At length on Tuesday morning I learned that the Transport Ellen S. Terry had arrived from New York the previous night, bound for Newbern, N.C., and was lying nearby at anchor in Hampton Roads; and as I knew her Captain, I resolved I would take passage on board of her. After much trouble, I finally found her master, Capt Chapin; and having procured a pass from the Provost Marshall, and paid for my transportation, I was taken on board of the vessel.

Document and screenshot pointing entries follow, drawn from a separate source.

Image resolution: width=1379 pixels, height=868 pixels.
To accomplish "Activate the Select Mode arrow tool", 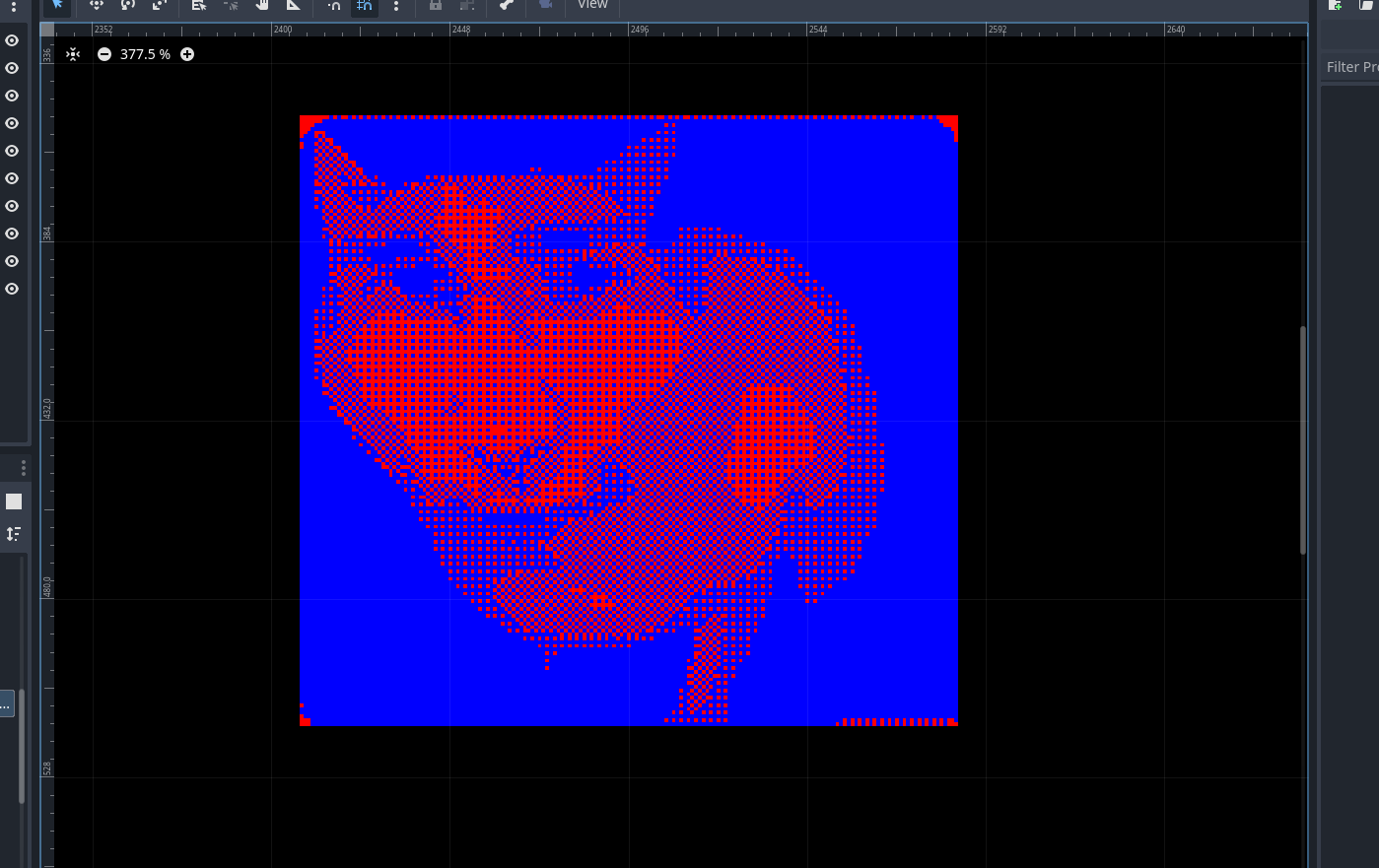I will (x=57, y=4).
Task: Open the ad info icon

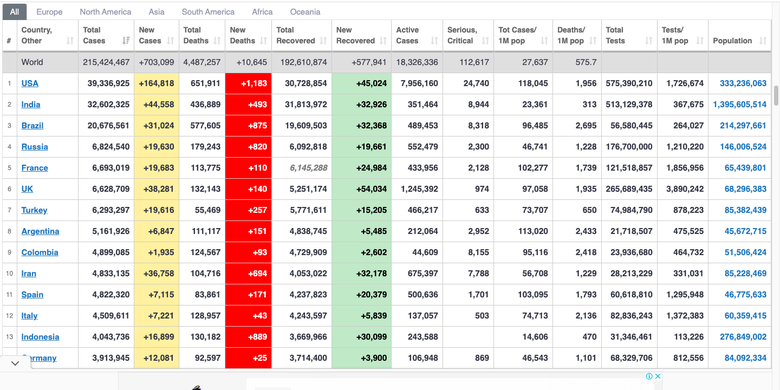Action: (x=649, y=376)
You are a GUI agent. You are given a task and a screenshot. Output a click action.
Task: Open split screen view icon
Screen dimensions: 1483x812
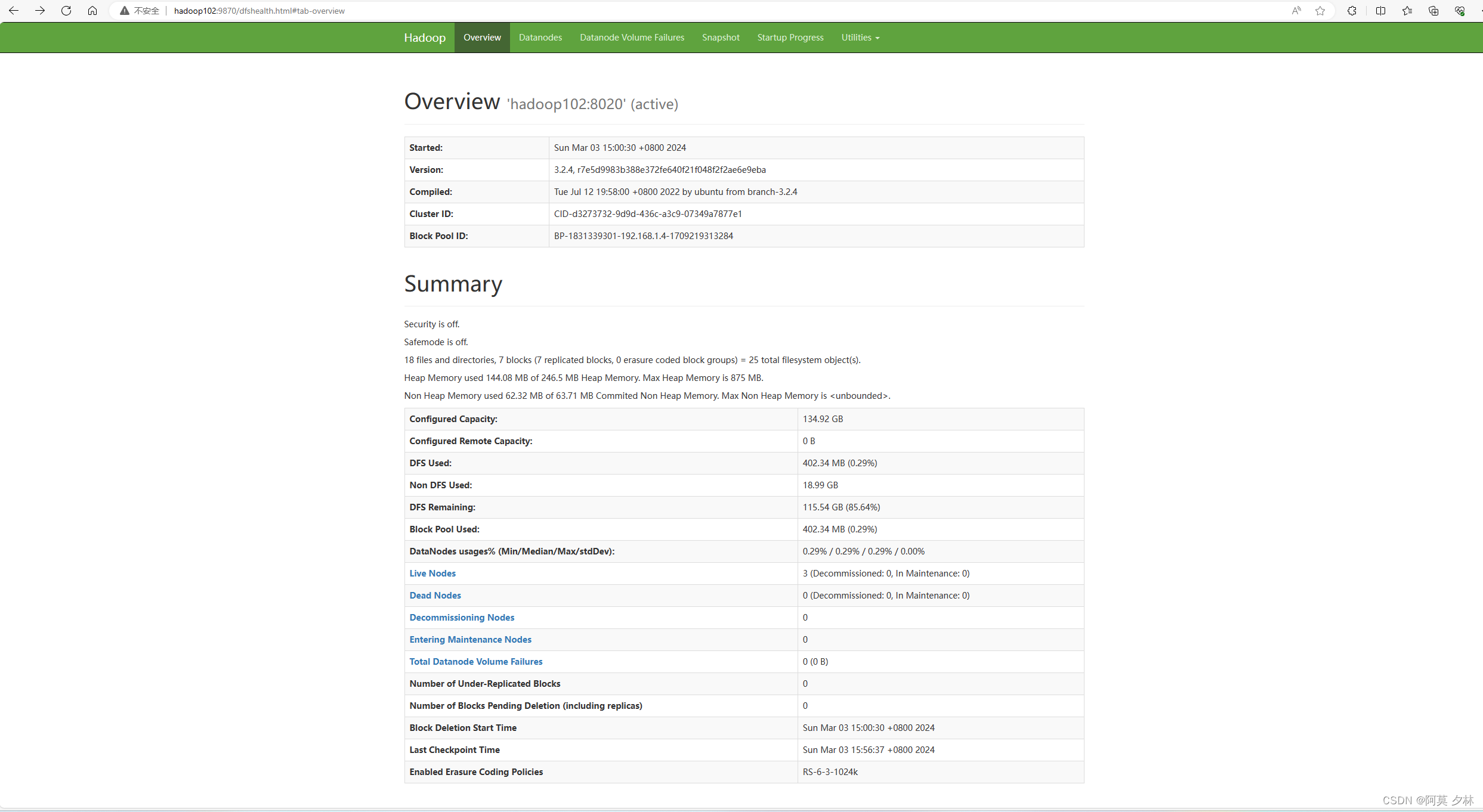coord(1380,11)
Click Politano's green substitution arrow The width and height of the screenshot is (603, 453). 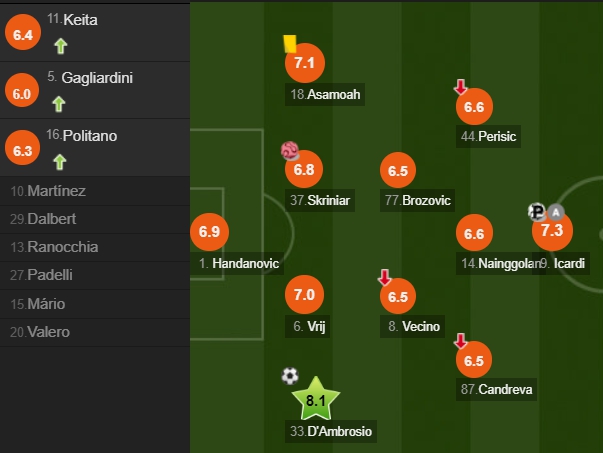60,162
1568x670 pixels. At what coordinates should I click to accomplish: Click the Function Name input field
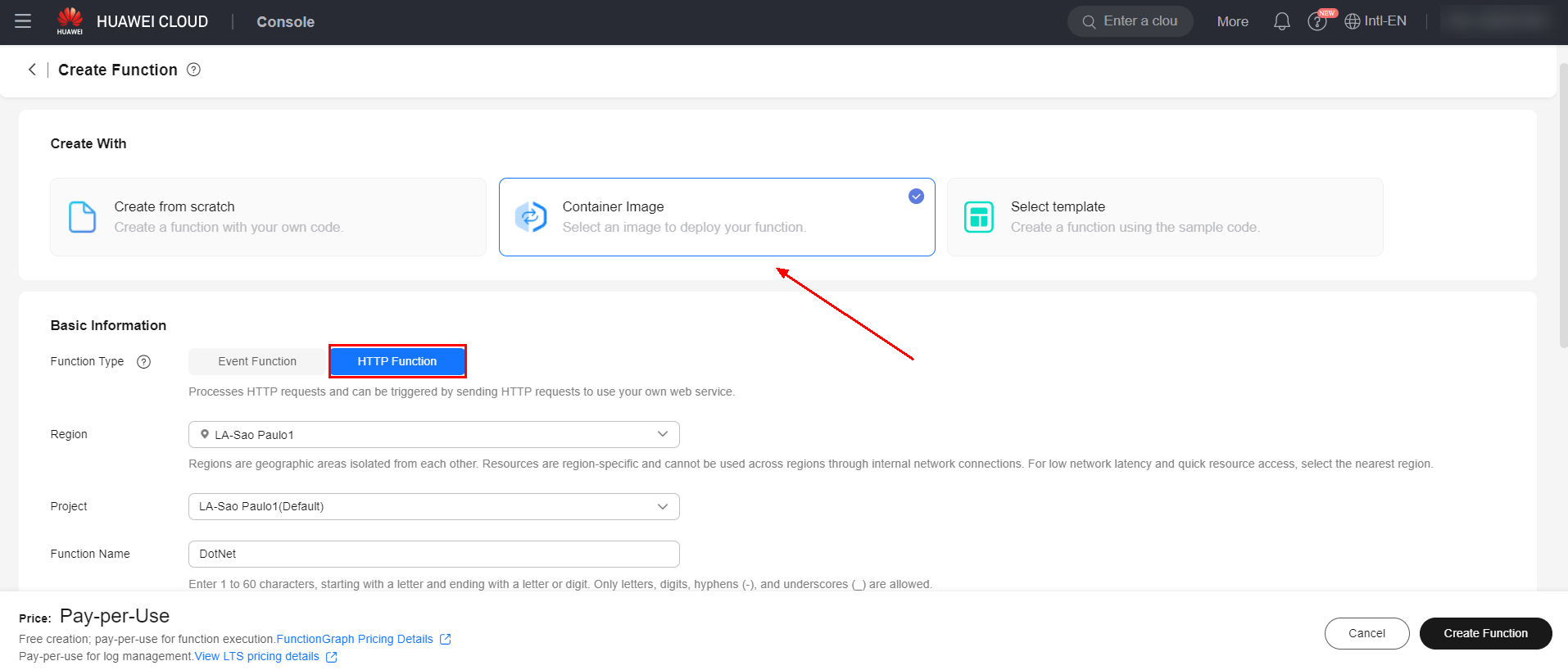pos(433,555)
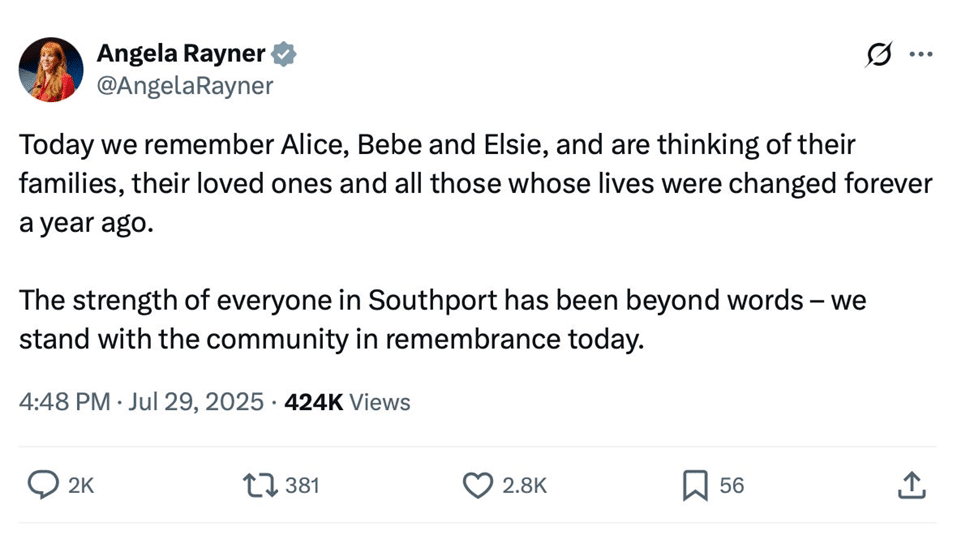Click the 56 bookmarks count
The image size is (957, 535).
(732, 486)
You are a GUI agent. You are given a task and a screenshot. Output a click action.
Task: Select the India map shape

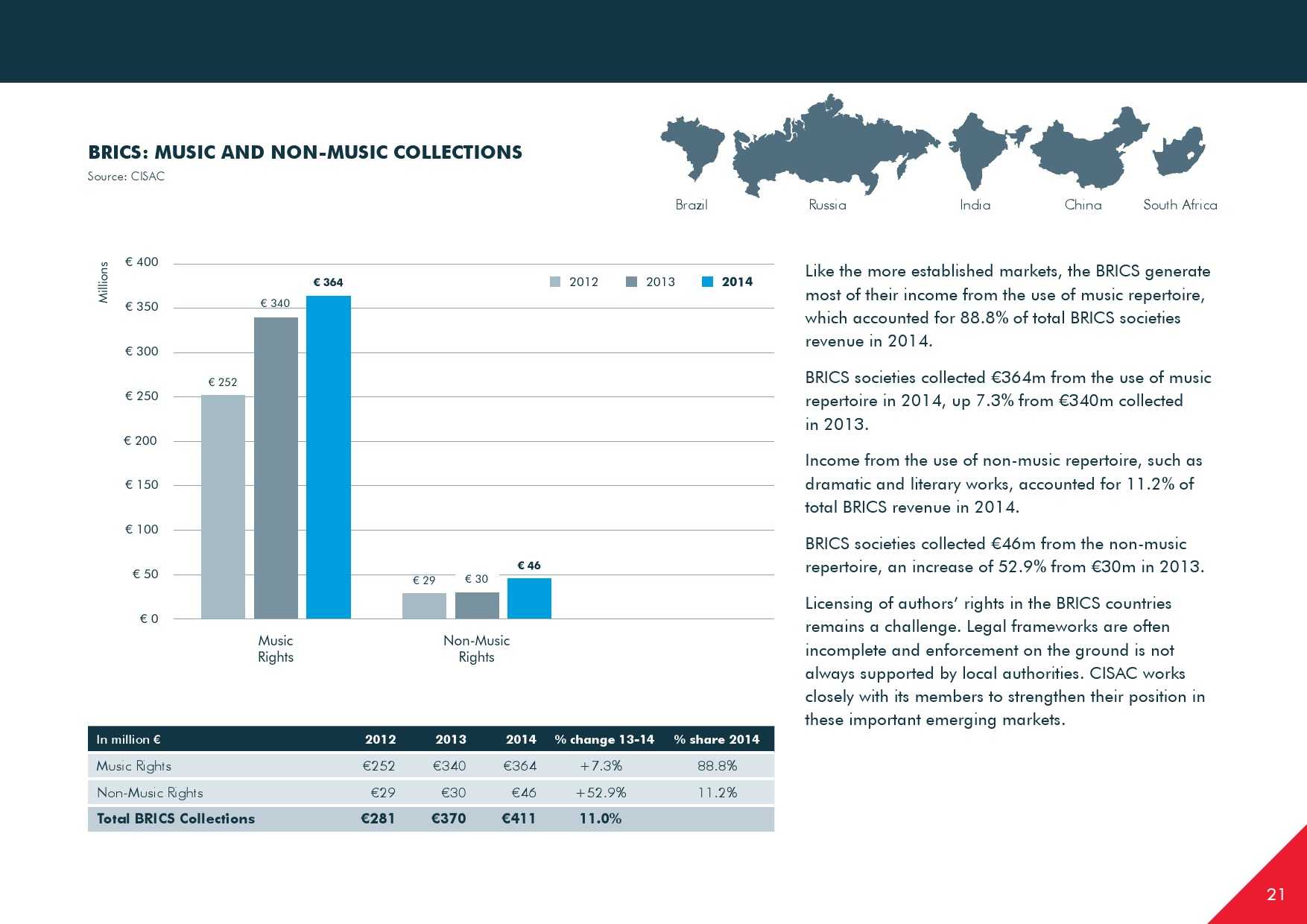978,149
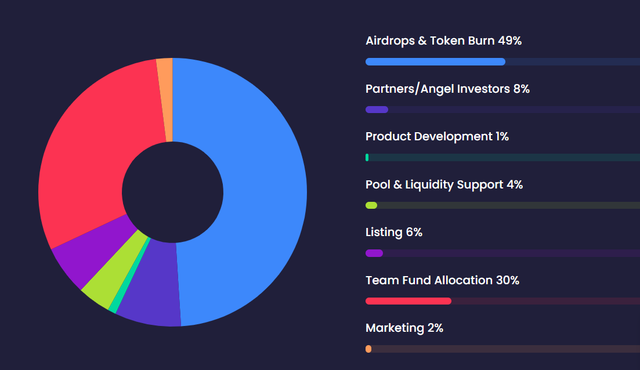Viewport: 640px width, 370px height.
Task: Click Team Fund Allocation 30% label
Action: point(442,280)
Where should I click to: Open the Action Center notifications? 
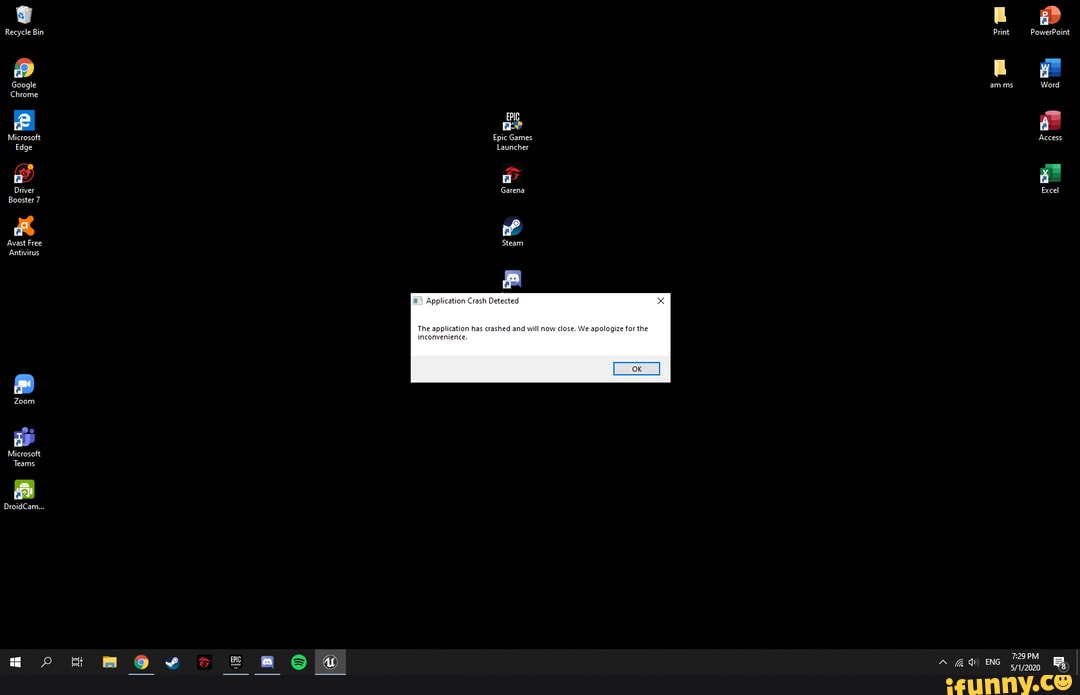[x=1059, y=662]
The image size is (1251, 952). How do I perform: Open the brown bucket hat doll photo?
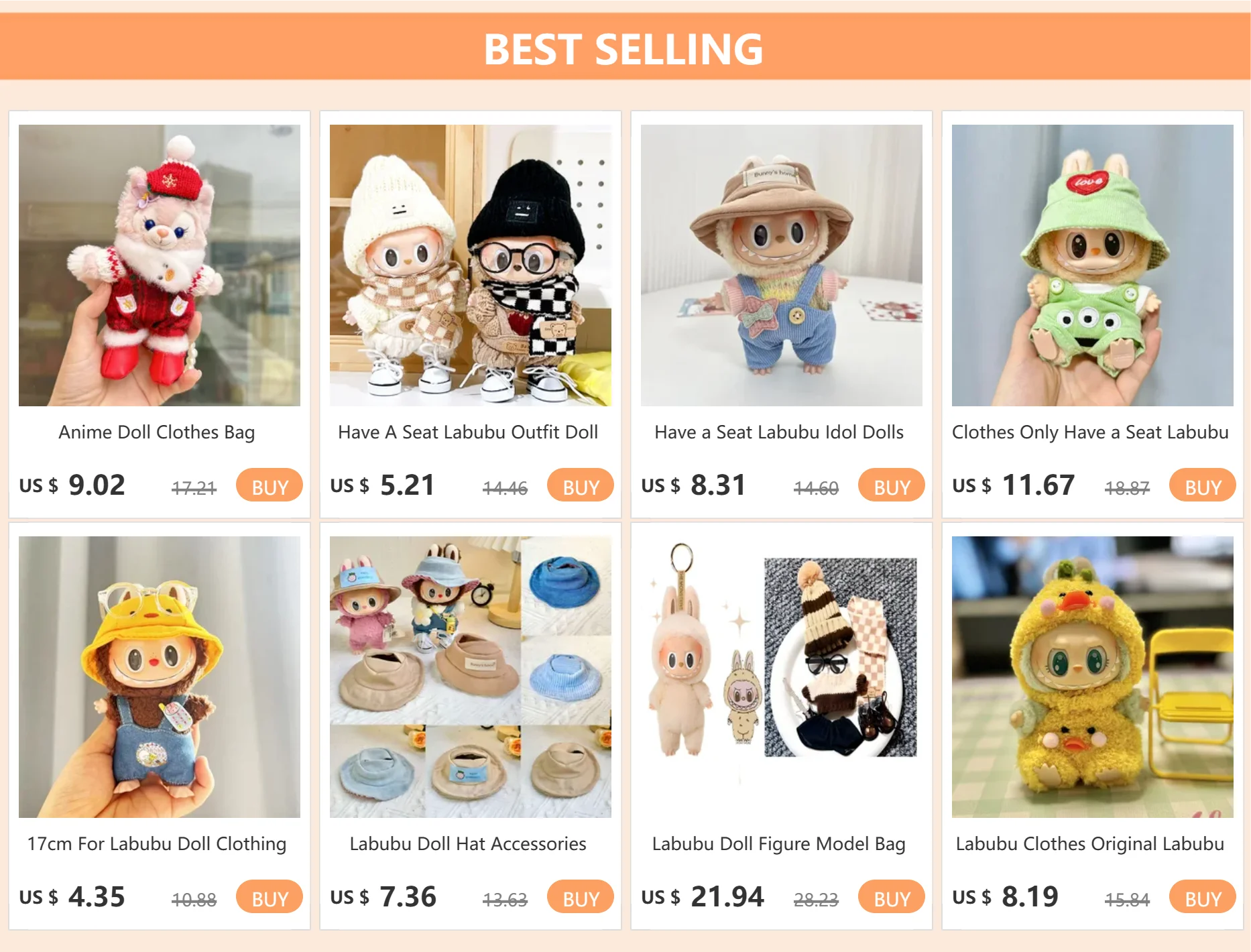pos(782,265)
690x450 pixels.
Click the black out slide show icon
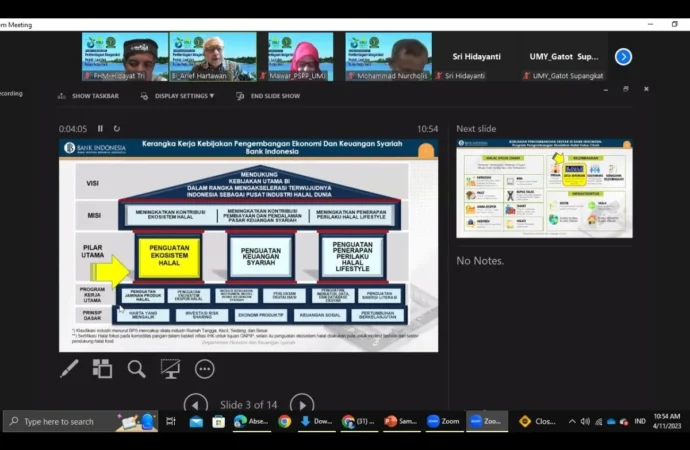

I found she had several horses and sixty head of cattle on her second, or under deck, that were to be taken to Newbern. Two of the cattle had died in the passage from New York, and had been thrown overboard, and another had just died in the harbor; and the stench that came through the hatches was at times almost suffocating. Nevertheless my courage was not abated, but I resolved to continue on board and share my chances with the passengers and crew. About eleven o’clock in the forenoon of Tuesday, the 24th January, the storm cleared away, and the Transport steamed out of the harbor, past the Rip Raps; and by meridian, we were ploughing old ocean with a stiff breeze and a heavy roll of the boat. The Capt threw overboard another dead ox, and then we went to dinner. The whole Transport was infected with the stench from dead animals; which affected my appetite for food as long as I continued on board the vessel. In my judgment she was far from being a good sea boat, as she rolled terribly, and her progress was slow, not more than seven or eight knots per hour.

At length we saw Cape Hatteras on our starboard, and the light house standing upon the Point; and having sailed Tuesday and Tuesday night, we entered Hatteras Inlet about ten o’clock Wednesday forenoon, the 25th Jany. There the vessel had the ill luck to get aground upon a bar, and remained aground until six o’clock in the evening, when, by the assistance of a steamship, she was got off and proceeded immediately on her way through Pamlico Sound and up Neuse River to Newbern, N.C., where we arrived about nine o’clock in the morning of Thursday the 26th Jany, just one half an hour too late for me to take the cars there that day for Morehead City opposite Beaufort, N.C.